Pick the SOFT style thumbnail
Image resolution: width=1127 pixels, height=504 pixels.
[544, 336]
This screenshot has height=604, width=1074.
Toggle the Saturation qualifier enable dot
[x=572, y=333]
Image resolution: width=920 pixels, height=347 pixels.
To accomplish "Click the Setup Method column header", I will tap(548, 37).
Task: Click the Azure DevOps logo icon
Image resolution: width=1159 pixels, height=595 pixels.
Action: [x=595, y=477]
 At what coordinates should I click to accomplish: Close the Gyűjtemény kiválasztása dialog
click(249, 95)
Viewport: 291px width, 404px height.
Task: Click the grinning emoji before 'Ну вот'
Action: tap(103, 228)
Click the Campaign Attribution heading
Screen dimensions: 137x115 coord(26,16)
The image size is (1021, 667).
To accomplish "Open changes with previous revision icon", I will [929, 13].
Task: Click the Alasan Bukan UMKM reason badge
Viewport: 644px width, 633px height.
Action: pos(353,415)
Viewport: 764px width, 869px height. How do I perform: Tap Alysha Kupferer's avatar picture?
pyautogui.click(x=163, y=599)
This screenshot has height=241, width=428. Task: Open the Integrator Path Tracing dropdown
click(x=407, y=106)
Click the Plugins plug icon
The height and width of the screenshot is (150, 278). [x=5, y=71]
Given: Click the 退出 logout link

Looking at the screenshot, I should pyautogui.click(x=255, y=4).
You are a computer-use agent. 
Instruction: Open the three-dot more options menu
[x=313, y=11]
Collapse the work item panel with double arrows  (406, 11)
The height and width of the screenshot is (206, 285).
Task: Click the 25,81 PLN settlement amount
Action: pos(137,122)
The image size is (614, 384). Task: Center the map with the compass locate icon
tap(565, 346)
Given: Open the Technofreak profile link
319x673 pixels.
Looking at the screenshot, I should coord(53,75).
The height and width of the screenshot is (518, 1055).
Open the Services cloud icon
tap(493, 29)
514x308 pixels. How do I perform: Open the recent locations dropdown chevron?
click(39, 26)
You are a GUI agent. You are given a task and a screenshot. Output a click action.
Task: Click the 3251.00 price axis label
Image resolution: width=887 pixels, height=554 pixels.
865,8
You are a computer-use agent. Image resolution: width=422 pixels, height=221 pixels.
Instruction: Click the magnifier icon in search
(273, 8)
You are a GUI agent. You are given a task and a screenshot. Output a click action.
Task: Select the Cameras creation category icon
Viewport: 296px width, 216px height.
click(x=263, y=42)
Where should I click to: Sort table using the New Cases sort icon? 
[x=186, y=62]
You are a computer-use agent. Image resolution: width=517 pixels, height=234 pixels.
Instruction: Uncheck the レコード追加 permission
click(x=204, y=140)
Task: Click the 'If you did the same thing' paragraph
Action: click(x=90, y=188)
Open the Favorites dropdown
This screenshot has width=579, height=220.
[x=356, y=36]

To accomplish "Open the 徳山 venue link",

-.-.-

WHAT NEEDS TO BE DONE:
Scan the data above, find each line with "agent", and copy it.

ANSWER SPACE:
You are a computer-use agent. 
You are a GUI agent. You are given a task and a screenshot. Output a click action.
You are a computer-use agent. Image resolution: width=422 pixels, height=221 pixels.
You are a GUI agent. You are given a task and a screenshot. Output a click action.
You are a computer-use agent. Image resolution: width=517 pixels, height=234 pixels.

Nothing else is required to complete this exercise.